[WORKING DATA]

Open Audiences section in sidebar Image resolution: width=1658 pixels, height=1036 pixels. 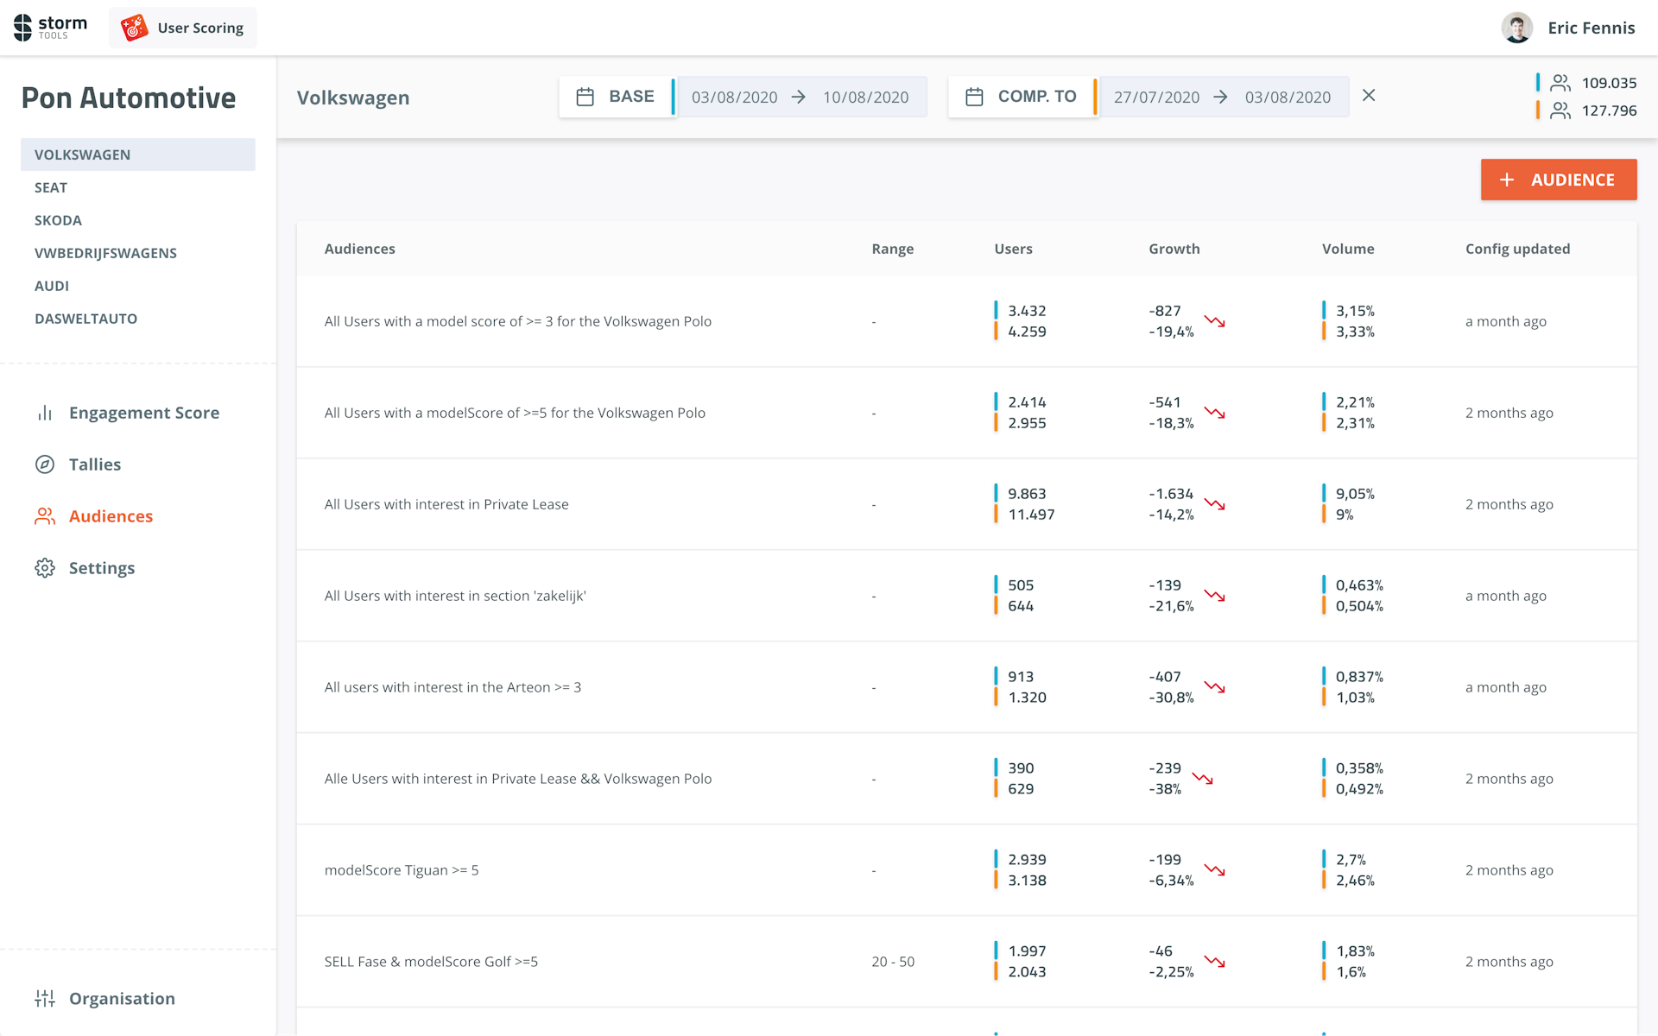tap(111, 516)
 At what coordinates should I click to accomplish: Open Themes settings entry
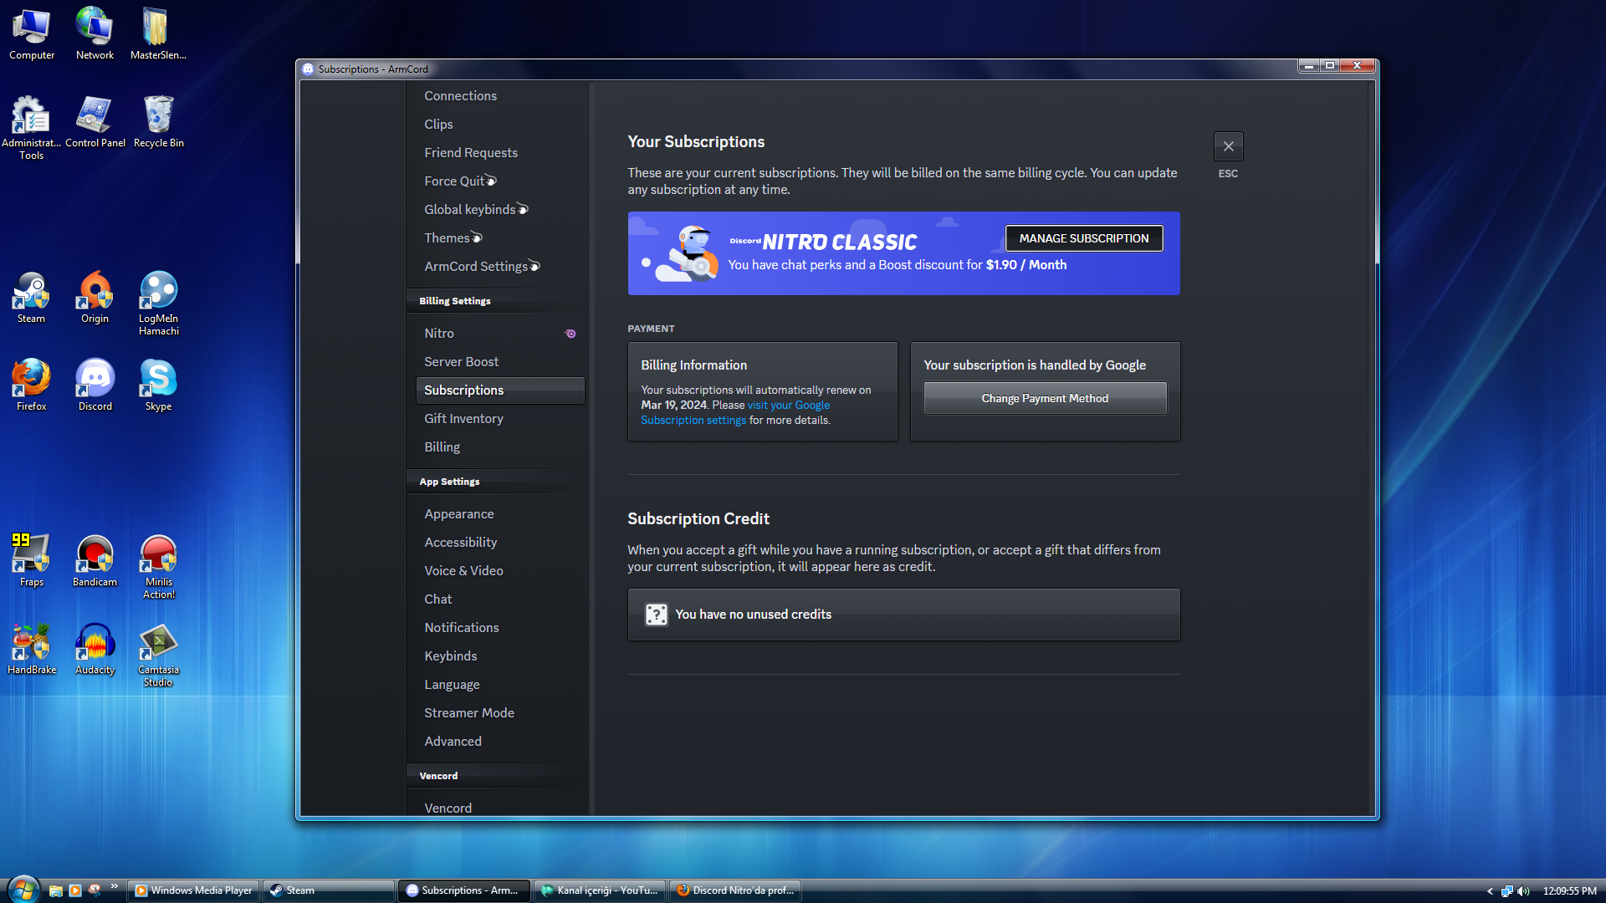(x=447, y=237)
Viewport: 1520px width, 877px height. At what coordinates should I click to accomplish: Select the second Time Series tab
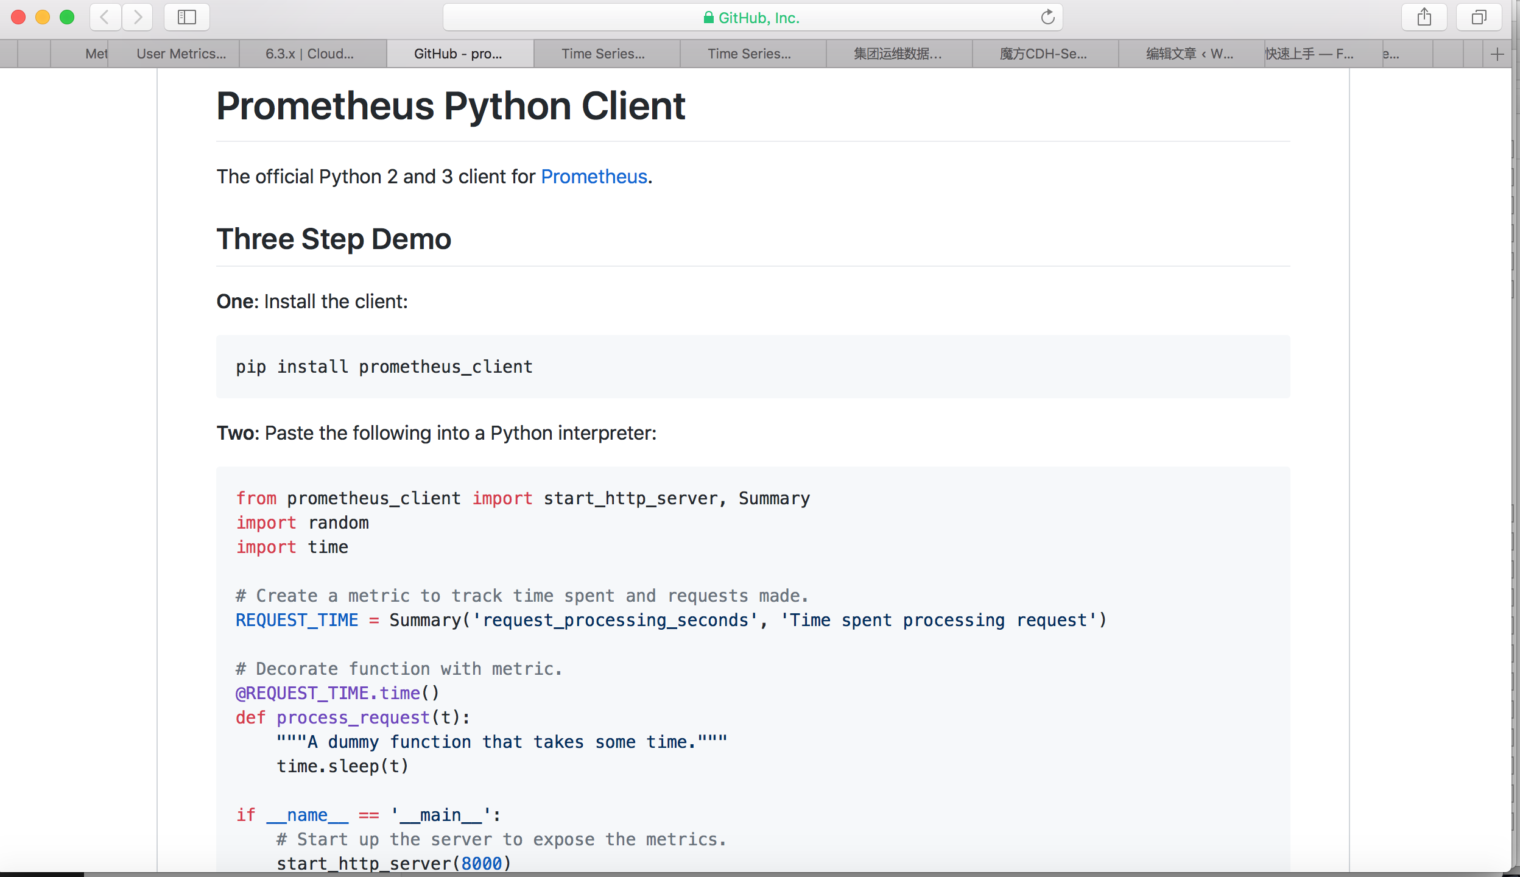click(x=749, y=54)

[/WORKING DATA]

Only the lines from the one containing "Viewport: 1520px width, 877px" through the last line of the material are to be restated word for word; no picture is to be included.

WRITTEN ANSWER
Viewport: 1520px width, 877px height. At what coordinates should I click to accomplish: Select the second Time Series tab
click(x=749, y=54)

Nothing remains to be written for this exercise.